La Audiencia Provincial de Navarra ha ratificado la condena de un año de prisión impuesta a un hombre que urdió un engaño a través de Wallapop para pagar una deuda personal en un taller mecánico. El tribunal de Pamplona ha confirmado íntegramente la sentencia dictada por el Juzgado de lo Penal número 1 al considerar acreditado que nunca tuvo intención de entregar el teléfono móvil que ofrecía.
La resolución ha destacado la maniobra tan simple como eficaz. El acusado aprovechó que ya había realizado intercambios previos de teléfonos con la víctima en la conocida plataforma de compraventa para ganarse su confianza y ofrecerle un iPhone 14 Pro Max por 700 euros.
Los hechos se remontan a febrero de 2024. Tras aceptar la compra, el perjudicado recibió una instrucción muy concreta: no debía enviar el dinero al supuesto vendedor, sino hacer un Bizum a nombre del propietario de un taller mecánico local. Aquella indicación no era casual. Con ese pago, el acusado pretendía saldar la reparación de su propio vehículo, que el mecánico no le entregaba mientras siguiera pendiente la factura.
La operación funcionó. Una vez que el dueño del taller comprobó la recepción de los 700 euros, permitió al acusado recuperar su coche. Pero el comprador nunca recibió el terminal prometido ni volvió a ver su dinero. Después de obtener el beneficio, el condenado dejó de atender las comunicaciones del perjudicado.
Para la sala, ese comportamiento confirma que no hubo un incumplimiento puntual ni un simple problema entre particulares. Los magistrados han apreciado la existencia de un “engaño” y de un dolo inicial, es decir, una voluntad deliberada de estafar desde el primer momento para obtener un beneficio económico a costa de la víctima.
En su recurso, la defensa pidió la libre absolución al sostener que los hechos debían resolverse por la vía civil y no en el ámbito penal. De forma subsidiaria, solicitó que se aplicara la atenuante de confesión al argumentar que el acusado había admitido en todo momento que no entregó el móvil.
La Sección Segunda de la Audiencia Provincial de Navarra ha rechazado ambas pretensiones. En primer lugar, porque entiende que el acusado diseñó desde el inicio una actuación destinada a engañar al comprador. Y, en segundo lugar, porque considera que no procede aplicar la atenuante de confesión, ya que el procesado no facilitó la investigación ni realizó ningún gesto para reparar el daño causado.
La sentencia subraya además que su identidad ya era conocida y que la documentación existente ya lo incriminaba.
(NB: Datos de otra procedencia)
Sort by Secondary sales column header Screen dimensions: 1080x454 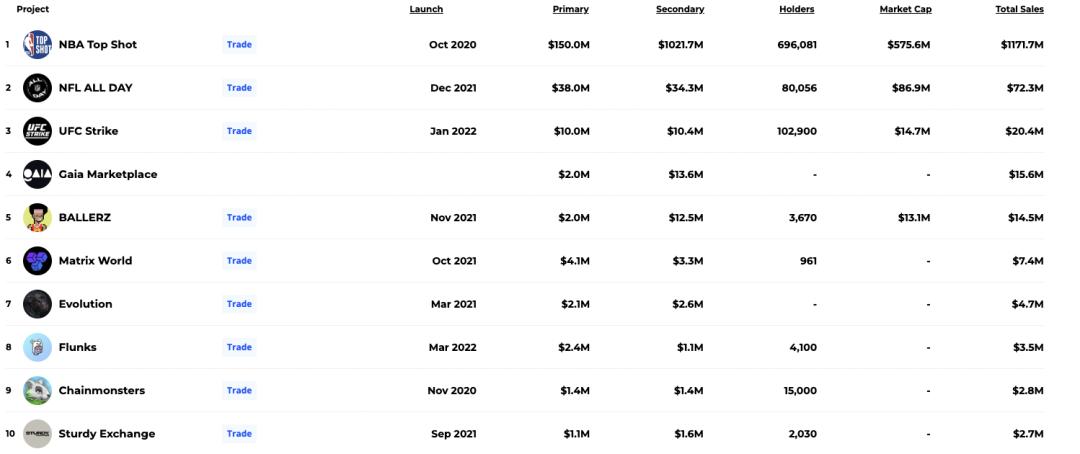pos(680,9)
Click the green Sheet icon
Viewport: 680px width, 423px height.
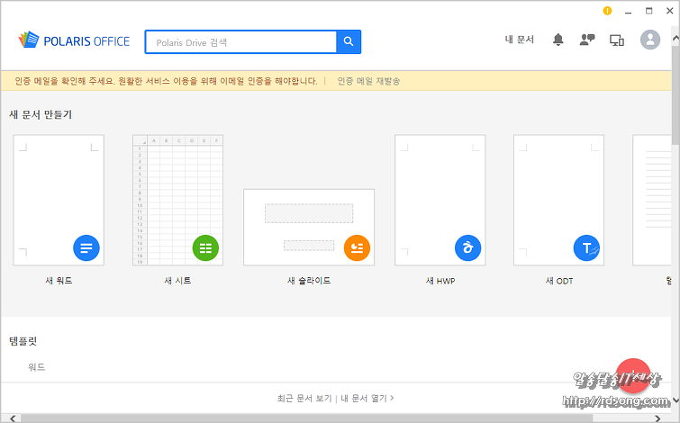click(x=205, y=248)
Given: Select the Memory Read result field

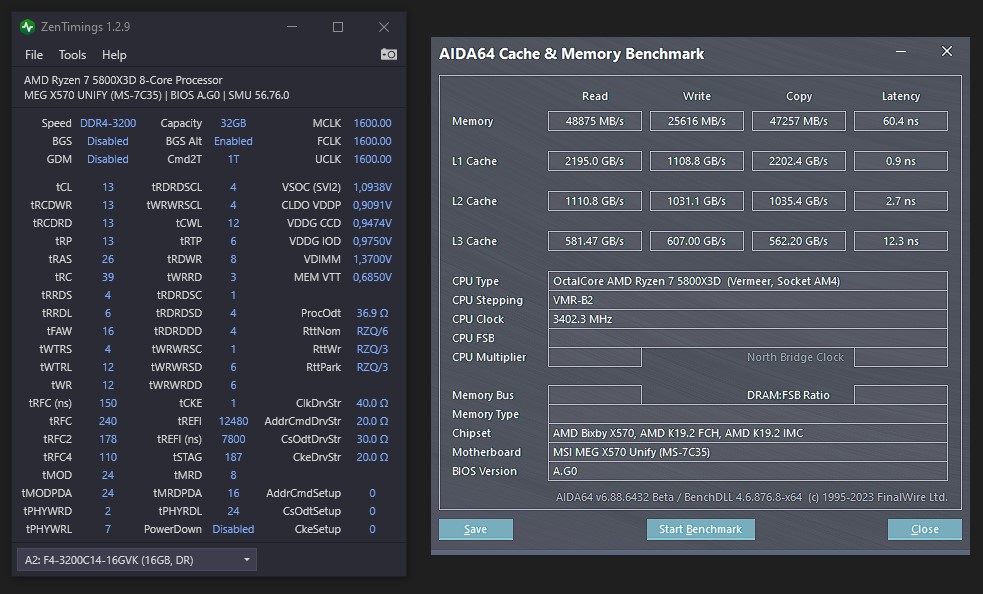Looking at the screenshot, I should pyautogui.click(x=594, y=120).
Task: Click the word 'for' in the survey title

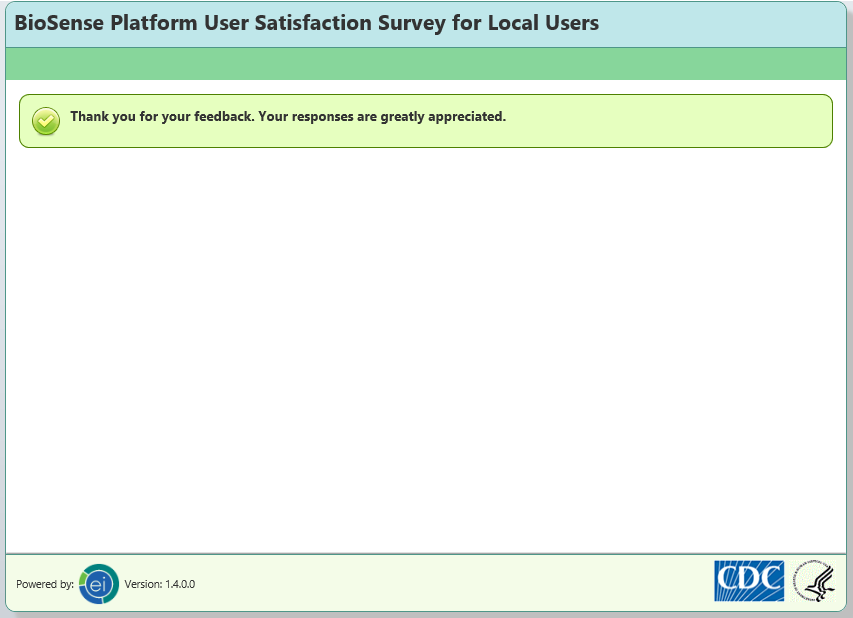Action: (466, 23)
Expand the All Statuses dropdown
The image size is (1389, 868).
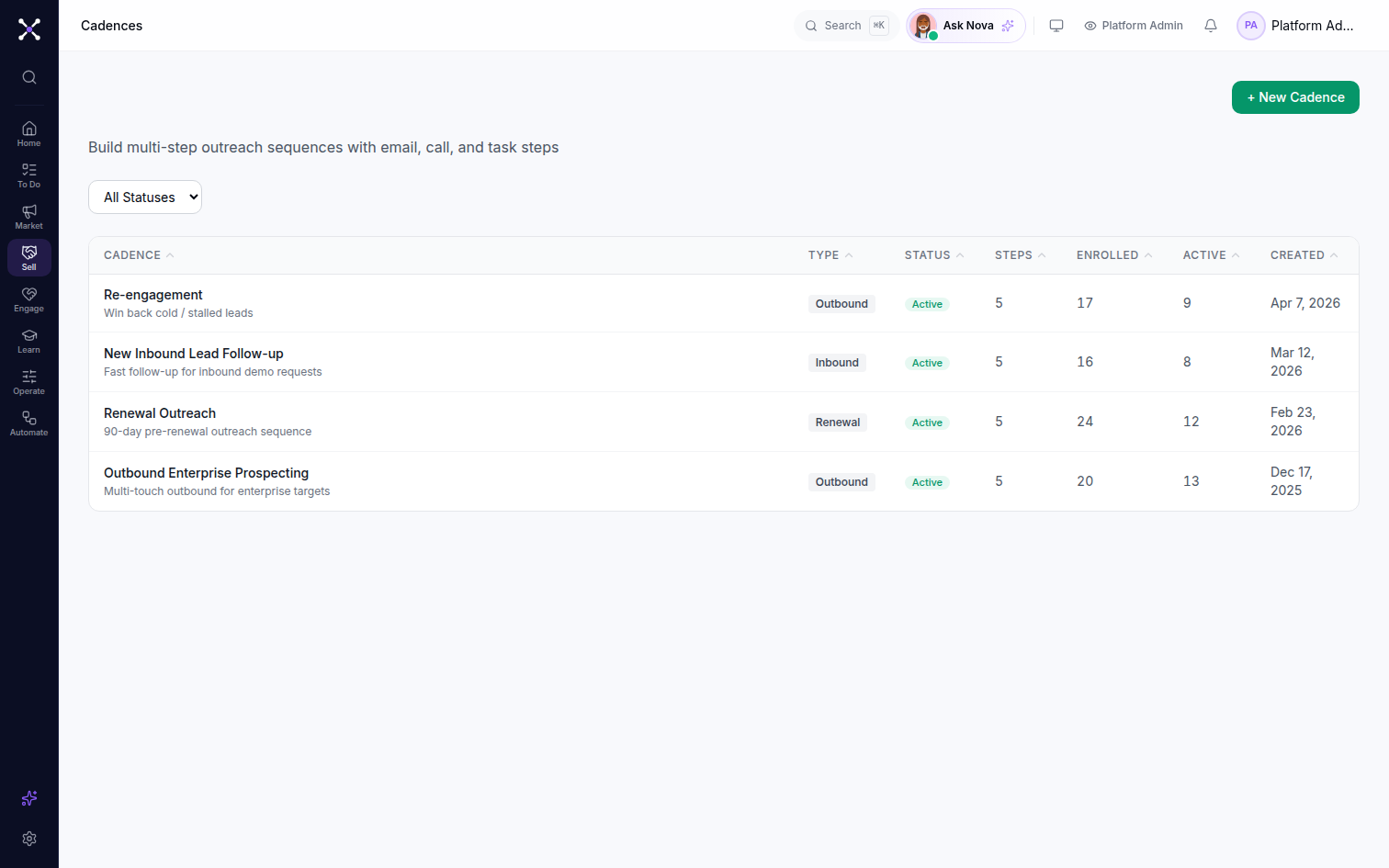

También recalca que no devolvió el dinero ni entregó el teléfono en el juzgado durante la tramitación del procedimiento, por lo que no contribuyó a restaurar el perjuicio económico generado.
Junto a la pena de prisión, el fallo ha confirmado la inhabilitación especial para el derecho de sufragio pasivo durante el tiempo de la condena, así como el pago de las costas procesales. En concepto de responsabilidad civil, el condenado deberá indemnizar al perjudicado con 700 euros, cantidad a la que habrá que sumar el interés legal correspondiente.